Saved entries
● ● ● ● ● ● ●

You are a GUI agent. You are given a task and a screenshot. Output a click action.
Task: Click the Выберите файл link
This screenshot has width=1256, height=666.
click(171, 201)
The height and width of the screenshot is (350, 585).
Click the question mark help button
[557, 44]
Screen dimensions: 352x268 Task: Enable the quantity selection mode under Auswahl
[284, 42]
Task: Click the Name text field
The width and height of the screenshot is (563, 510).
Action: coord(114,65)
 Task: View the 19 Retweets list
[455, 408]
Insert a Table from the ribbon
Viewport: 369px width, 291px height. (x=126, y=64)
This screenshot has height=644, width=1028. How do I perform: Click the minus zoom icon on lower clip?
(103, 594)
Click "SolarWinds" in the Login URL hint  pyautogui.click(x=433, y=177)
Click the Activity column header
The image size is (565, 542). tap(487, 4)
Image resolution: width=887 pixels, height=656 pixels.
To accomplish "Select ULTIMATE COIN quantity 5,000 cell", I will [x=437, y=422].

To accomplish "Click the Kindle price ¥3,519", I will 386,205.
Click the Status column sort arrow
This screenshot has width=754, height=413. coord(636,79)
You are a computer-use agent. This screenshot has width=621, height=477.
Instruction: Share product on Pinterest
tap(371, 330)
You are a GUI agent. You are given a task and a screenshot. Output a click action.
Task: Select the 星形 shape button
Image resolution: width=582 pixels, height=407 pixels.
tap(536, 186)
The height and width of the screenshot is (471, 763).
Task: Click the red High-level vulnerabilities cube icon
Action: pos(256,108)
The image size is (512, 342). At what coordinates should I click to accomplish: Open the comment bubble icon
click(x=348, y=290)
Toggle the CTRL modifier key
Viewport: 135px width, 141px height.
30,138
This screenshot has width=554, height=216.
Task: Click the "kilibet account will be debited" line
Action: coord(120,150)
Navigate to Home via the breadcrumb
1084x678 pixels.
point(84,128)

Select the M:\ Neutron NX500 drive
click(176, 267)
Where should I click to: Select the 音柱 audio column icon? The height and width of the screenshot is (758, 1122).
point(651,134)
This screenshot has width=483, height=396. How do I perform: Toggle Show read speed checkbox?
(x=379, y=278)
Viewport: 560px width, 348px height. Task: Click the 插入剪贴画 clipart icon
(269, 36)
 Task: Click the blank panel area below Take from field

● ● ● ● ● ● ●

Instructions for the task:
Please write the entries out again exactly as they stand.

Answer below:
You are a GUI agent. You are given a task and a screenshot. Output a click action.
Task: Click the Выберите файл link
This screenshot has width=1256, height=666.
click(171, 201)
The height and width of the screenshot is (350, 585).
Click the question mark help button
[557, 44]
Screen dimensions: 352x268 Task: Enable the quantity selection mode under Auswahl
[284, 42]
Task: Click the Name text field
The width and height of the screenshot is (563, 510).
Action: coord(114,65)
 Task: View the 19 Retweets list
[455, 408]
Insert a Table from the ribbon
Viewport: 369px width, 291px height. (x=126, y=64)
This screenshot has height=644, width=1028. How do I perform: Click the minus zoom icon on lower clip?
(103, 594)
Click "SolarWinds" in the Login URL hint  pyautogui.click(x=433, y=177)
Click the Activity column header
The image size is (565, 542). tap(487, 4)
Image resolution: width=887 pixels, height=656 pixels.
To accomplish "Select ULTIMATE COIN quantity 5,000 cell", I will [x=437, y=422].

To accomplish "Click the Kindle price ¥3,519", I will 386,205.
Click the Status column sort arrow
This screenshot has width=754, height=413. coord(636,79)
You are a computer-use agent. This screenshot has width=621, height=477.
Instruction: Share product on Pinterest
tap(371, 330)
You are a GUI agent. You are given a task and a screenshot. Output a click action.
Task: Select the 星形 shape button
Image resolution: width=582 pixels, height=407 pixels.
tap(536, 186)
The height and width of the screenshot is (471, 763).
Task: Click the red High-level vulnerabilities cube icon
Action: pos(256,108)
The image size is (512, 342). At what coordinates should I click to accomplish: Open the comment bubble icon
click(x=348, y=290)
Toggle the CTRL modifier key
Viewport: 135px width, 141px height.
30,138
This screenshot has width=554, height=216.
Task: Click the "kilibet account will be debited" line
Action: coord(120,150)
Navigate to Home via the breadcrumb
1084x678 pixels.
point(84,128)

Select the M:\ Neutron NX500 drive
click(176, 267)
Where should I click to: Select the 音柱 audio column icon? The height and width of the screenshot is (758, 1122).
point(651,134)
This screenshot has width=483, height=396. How do I perform: Toggle Show read speed checkbox?
(x=379, y=278)
Viewport: 560px width, 348px height. Task: Click the 插入剪贴画 clipart icon
(269, 36)
 Task: Click the blank panel area below Take from field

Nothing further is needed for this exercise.